Background

The secretome is a complete set of proteins secreted by cells into the extracellular space [1]. In a cell culture system, the secretome can be profiled from conditioned medium, which is a cell culture medium containing secreted proteins and signaling factors released by the cells during incubation under defined conditions [2]. Mass spectrometry–based proteomic analysis of the secretome is an established strategy for studying extracellular communication, discovering biomarkers, and identifying therapeutic targets [3,4]. In parallel, large-scale mapping of the human proteome highlights the importance of capturing both abundant housekeeping proteins and rare, tissue-specific factors in secretome studies [5]. However, secretome proteins are often present at very low concentrations and are masked by highly abundant serum proteins such as albumin and immunoglobulins [6], which complicates mass spectrometry analysis.

These challenges intensify when processing large volume samples (>5 mL), as often required to obtain sufficient secretome, particularly with primary cells or low-secreting cultures. Without rigorous sample processing, low-abundance proteins like cytokines and chemokines are frequently lost, while high-abundance proteins overshadow the results [6].

Early comparative work established in-gel digestion followed by LC–MS/MS as a robust strategy for protein identification, but this approach is labor-intensive, biased toward higher-abundance proteins, and suboptimal for low-molecular-weight cytokines [7]. More recently, systematic benchmarking studies demonstrated that acetone precipitation with in-solution digestion improved reproducibility and enhanced recovery of small-secreted proteins [8]. However, these protocols were primarily optimized for small input volumes (≤ 2 mL) and did not adequately address challenges of serum protein contamination or scalability.

To overcome these limitations, we developed an optimized protocol specifically designed for high-volume secretome samples (>5 mL) [9]. This workflow integrates three complementary steps: (i) 50 kDa ultrafiltration to generate both concentrate and filtrate fractions, (ii) spin column depletion [10] of abundant serum proteins, and (iii) acetone/TCA precipitation to maximize protein recovery. By processing both the filtrate and depleted concentrate in parallel, the protocol ensures balanced recovery of low-abundance cytokines and chemokines alongside high-molecular-weight extracellular matrix proteins, while minimizing background interference and serum protein contamination. The overall workflow is illustrated in Figure 1.
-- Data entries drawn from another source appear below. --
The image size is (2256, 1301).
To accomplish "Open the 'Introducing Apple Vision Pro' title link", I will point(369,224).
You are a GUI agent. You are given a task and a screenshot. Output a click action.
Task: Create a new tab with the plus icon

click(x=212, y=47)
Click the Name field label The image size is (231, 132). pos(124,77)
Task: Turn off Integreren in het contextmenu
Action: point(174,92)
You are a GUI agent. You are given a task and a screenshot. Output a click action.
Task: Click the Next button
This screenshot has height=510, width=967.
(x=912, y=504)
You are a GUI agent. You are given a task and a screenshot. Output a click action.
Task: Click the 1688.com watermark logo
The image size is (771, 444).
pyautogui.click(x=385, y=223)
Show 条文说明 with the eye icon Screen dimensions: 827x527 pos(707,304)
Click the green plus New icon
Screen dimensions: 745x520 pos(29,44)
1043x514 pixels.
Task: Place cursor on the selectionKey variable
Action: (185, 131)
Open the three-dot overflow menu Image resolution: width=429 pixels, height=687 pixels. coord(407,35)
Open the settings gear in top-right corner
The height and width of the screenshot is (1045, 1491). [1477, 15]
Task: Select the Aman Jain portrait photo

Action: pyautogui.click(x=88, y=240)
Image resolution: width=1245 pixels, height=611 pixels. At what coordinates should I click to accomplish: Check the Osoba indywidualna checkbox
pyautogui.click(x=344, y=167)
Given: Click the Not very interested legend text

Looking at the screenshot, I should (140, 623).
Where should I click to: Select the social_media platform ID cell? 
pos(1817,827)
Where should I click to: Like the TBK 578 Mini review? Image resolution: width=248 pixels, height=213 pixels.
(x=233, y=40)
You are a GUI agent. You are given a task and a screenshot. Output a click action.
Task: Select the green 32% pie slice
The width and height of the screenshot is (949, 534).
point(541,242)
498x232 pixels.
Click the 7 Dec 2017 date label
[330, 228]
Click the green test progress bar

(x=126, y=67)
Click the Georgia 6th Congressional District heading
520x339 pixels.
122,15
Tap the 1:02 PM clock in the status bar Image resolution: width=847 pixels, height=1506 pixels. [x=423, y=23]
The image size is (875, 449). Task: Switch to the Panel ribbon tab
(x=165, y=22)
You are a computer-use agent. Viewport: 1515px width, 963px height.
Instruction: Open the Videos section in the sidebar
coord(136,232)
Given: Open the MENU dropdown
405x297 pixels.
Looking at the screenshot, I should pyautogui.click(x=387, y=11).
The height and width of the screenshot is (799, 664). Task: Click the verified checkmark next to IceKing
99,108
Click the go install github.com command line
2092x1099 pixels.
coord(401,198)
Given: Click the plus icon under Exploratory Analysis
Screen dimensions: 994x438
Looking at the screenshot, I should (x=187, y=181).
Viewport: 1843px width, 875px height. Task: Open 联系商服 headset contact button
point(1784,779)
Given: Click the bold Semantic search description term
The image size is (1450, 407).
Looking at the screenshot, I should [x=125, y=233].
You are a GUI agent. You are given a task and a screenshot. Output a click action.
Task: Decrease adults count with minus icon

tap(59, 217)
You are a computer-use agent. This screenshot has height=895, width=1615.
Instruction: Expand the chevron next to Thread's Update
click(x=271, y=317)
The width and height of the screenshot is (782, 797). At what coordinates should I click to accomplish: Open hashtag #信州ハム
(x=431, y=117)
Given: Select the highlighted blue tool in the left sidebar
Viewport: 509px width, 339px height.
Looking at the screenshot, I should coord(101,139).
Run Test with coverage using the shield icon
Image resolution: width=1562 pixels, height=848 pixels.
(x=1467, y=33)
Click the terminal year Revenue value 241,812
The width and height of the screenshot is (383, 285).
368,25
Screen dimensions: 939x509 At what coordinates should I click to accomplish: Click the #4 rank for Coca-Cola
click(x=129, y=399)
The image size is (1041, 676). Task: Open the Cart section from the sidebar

Figure 1. Workflow for optimized secretome preparation for LC–MS/MS analysis. Conditioned medium is first clarified by centrifugation (500× g, 5 min, 4 °C) and filtered through a 0.22 μm low-protein-binding filter to remove cells and debris. The clarified medium is then concentrated using Amicon Ultra-15 centrifugal filters (50 kDa MWCO), yielding approximately 100 μL of concentrate and 15 mL of filtrate, depending on the initial sample volume. The concentrate is subjected to HSA/IgG depletion to eliminate abundant serum proteins. The depleted concentrate and filtrate are then combined to generate a comprehensive secretome sample, which is subsequently precipitated, digested, and analyzed by LC–MS/MS. This workflow maximizes recovery of both low- and high-molecular-weight secreted proteins while minimizing background from serum components.

This method demonstrates improved sensitivity, reproducibility, and scalability compared to previous protocols. It maintains the identification capabilities of acetone precipitation workflows and extends their use to high-volume samples, which are often necessary for primary or low-secreting cultures. Additionally, it overcomes the reproducibility and coverage limitations associated with in-gel digestion-based approaches and outperforms ultrafiltration-only methods that do not efficiently recover low-molecular-weight proteins. Therefore, this optimized workflow offers a robust and adaptable solution for comprehensive secretome profiling, making it particularly advantageous for biomarker discovery pipelines that require broad dynamic range, scalability, and reproducibility.